WRITTEN BY: STAFF WRITER
Mr. Dingeta used to work for the government; now he works for himself.
Mr. Dingeta worked as a day labourer on a state farm in Ethiopia. Like many men in his situation, he struggled to make ends meet, often not having enough to adequately feed his family or send his children to school.
Under the Food for the Hungry (FH) Child Focused Community Transformation (CFCT) program - a holistic approach to long-term development focused on the well-being of children as the core to community health - Mr. Dingeta and his family received livelihood training in agriculture. They also benefited from initial inputs like hand farming tools, improved fruit and vegetable seed, tree seedlings, and coffee bean seedlings. By applying the new techniques he learned and carefully stewarding his resources, Mr. Dingeta began to build up his own farm.
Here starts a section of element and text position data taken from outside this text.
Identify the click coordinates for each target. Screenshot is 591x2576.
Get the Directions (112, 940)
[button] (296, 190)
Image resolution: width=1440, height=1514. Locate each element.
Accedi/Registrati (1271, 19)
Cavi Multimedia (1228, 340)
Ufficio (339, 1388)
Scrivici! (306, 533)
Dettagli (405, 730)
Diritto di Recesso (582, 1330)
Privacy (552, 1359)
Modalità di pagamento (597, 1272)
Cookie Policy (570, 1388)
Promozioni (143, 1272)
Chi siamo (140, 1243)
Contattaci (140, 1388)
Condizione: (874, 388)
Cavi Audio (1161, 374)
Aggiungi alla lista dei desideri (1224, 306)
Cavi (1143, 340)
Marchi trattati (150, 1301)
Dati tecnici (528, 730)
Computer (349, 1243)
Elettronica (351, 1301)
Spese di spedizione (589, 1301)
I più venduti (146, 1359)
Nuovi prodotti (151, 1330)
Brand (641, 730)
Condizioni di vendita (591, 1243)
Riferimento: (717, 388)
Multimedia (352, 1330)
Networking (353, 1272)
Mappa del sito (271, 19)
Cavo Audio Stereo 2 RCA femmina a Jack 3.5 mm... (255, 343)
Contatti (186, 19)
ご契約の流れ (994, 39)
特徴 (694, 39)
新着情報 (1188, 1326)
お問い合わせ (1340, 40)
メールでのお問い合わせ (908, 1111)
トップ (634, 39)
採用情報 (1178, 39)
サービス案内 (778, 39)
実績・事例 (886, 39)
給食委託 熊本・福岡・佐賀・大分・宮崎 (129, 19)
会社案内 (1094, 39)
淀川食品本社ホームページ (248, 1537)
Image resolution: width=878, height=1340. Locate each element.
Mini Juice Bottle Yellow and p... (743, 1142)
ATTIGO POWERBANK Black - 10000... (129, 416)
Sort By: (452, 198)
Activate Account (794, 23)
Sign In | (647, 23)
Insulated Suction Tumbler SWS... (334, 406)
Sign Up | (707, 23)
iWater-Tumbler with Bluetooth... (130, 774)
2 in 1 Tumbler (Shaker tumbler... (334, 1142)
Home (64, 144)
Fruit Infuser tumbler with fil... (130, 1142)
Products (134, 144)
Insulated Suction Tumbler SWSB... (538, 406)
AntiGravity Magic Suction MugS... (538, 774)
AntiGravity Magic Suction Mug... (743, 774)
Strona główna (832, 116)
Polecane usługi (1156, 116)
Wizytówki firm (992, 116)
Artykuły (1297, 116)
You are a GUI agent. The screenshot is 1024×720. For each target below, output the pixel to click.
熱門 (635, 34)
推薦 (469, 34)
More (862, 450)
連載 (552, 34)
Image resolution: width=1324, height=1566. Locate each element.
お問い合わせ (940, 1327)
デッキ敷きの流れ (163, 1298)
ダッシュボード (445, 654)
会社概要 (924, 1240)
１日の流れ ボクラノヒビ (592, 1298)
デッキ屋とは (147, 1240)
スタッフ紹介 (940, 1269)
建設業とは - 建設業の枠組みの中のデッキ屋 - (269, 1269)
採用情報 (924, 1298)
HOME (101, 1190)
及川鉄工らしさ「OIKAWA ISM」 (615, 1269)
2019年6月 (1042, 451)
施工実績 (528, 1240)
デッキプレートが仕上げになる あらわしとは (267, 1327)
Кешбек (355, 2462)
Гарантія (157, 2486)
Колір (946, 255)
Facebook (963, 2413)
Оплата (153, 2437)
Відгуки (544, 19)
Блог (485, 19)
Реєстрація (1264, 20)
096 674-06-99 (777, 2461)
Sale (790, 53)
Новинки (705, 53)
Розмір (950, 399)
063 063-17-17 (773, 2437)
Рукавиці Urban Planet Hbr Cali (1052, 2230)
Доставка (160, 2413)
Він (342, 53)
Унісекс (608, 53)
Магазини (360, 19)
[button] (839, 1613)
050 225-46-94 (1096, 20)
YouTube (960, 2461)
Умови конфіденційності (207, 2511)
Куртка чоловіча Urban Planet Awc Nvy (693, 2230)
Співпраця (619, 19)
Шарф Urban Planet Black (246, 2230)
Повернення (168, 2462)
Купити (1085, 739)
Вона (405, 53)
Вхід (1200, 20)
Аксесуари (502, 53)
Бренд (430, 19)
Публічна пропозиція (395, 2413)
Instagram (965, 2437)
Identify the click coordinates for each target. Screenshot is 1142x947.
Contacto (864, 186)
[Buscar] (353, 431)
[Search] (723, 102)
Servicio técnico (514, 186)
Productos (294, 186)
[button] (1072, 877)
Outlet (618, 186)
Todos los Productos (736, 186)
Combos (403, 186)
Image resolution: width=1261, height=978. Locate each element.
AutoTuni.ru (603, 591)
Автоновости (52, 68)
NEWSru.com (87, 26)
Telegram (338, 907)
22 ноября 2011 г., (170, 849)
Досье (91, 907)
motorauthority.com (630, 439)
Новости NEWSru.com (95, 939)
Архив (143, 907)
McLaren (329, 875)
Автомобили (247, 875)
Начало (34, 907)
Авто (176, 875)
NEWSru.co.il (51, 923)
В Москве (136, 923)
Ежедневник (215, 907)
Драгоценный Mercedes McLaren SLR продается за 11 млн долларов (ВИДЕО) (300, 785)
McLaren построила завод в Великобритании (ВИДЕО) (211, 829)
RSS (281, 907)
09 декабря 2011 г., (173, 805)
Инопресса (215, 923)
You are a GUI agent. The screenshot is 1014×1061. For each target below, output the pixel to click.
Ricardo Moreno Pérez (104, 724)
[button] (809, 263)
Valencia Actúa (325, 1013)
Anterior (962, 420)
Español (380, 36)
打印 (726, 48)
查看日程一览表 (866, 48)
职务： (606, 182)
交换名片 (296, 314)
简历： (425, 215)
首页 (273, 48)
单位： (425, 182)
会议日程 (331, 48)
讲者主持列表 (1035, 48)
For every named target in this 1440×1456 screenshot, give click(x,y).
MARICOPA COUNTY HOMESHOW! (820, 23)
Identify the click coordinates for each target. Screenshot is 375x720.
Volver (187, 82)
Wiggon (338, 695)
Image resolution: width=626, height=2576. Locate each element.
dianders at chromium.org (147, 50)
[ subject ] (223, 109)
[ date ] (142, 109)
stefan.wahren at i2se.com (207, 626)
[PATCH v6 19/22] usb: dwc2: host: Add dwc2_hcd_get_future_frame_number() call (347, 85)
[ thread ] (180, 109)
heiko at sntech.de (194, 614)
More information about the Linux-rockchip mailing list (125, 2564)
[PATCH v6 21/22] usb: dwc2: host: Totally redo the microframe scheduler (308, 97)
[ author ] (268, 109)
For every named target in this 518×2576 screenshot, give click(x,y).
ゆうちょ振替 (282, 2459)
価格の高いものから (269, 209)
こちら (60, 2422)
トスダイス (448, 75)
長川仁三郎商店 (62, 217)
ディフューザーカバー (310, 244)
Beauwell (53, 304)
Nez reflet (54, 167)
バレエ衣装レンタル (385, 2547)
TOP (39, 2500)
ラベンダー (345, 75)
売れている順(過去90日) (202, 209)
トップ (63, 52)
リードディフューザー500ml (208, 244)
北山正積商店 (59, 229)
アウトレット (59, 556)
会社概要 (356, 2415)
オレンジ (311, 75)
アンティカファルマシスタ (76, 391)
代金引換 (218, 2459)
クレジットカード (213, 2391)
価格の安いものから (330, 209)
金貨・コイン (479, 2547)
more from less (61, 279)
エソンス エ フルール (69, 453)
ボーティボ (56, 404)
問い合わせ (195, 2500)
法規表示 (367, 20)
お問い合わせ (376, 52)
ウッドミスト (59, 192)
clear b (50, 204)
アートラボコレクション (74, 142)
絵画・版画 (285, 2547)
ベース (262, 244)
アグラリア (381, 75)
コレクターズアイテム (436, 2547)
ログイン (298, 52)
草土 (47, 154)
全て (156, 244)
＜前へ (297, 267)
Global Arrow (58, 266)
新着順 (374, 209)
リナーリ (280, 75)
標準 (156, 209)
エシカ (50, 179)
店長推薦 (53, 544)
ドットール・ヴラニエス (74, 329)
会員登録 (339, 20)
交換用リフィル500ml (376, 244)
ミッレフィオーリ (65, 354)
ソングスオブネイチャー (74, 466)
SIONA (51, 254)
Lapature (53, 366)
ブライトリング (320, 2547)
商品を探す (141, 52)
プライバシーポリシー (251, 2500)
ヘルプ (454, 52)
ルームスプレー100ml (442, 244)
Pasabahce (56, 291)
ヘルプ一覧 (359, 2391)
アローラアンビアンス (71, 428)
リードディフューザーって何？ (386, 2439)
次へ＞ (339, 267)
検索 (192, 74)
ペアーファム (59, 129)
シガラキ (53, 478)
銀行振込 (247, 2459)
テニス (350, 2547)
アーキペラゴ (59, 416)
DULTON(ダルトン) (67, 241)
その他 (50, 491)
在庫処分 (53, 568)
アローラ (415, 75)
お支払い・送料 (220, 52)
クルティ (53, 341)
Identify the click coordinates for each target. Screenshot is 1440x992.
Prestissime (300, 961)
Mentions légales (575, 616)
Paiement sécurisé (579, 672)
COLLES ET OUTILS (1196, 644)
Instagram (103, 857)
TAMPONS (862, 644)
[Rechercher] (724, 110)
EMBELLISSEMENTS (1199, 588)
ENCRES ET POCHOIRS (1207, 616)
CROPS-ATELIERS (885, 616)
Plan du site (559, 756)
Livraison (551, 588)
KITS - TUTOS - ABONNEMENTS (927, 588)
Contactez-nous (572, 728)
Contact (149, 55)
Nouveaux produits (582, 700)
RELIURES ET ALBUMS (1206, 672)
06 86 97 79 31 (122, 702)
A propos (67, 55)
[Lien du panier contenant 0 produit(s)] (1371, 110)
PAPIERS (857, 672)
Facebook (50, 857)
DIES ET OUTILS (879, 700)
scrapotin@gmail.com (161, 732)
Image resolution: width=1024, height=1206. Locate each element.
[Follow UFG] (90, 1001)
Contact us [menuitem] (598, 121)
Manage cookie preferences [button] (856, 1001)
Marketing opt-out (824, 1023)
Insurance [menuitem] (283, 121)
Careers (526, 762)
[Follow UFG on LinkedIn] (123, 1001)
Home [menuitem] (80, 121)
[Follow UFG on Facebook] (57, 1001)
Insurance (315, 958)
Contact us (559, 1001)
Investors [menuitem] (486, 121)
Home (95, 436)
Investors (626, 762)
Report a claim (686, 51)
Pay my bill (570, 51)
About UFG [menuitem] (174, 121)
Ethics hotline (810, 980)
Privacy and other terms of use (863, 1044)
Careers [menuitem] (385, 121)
The first step was to prepare organic fertilizer and mix it into the acidified and infertile soil of his fields. This process noticeably improved the texture and structure of the the soil, making his land potentially more productive.
After just a short period of time, the compost dramatically improved the soil fertility on Mr. Dingeta’s land. He is now able to grow enough crops to feed his family and is cultivating his own coffee nursery. Instead of acquiring seedlings from a government nursery, as he used to do, Mr. Dingeta manages his own nursery and even sells seedlings to other local farmers.
He also went on to plant a variety of multipurpose trees from which he generates additional income by selling timber for local construction purposes. Mr. Dingeta’s trees are doing so well that he is even able to consistently provide enough firewood for his wife’s cookstove.
While government grants and programs have their place, getting people like Mr. Dingeta off handouts and economically engaged with the private sector is one of the primary objectives of the Livelihood sector of FH CFCT programing.
This involves multiple steps.
For example, by participating in Savings and Loans groups, developing communities take control of their finances and their futures - effectively forming neighbourhood credit unions where bank access is impractical or impossible. Income generating training equips men and women to provide for their families and gain independence from government subsidies and NGO freebees. Mothers in Bangladesh become professional seamstresses and farmers like Mr. Dingeta in Ethiopia feed their families and sell coffee beans.
Encouraging and empowering successful entrepreneurship in the private sector is necessary for local economies to grow in a self-sustaining, self-perpetuating way.
After all, Mr. Dingeta used to work for the government at an unsustainable wage; now he works for himself at a respectable profit that’s impacting his entire community.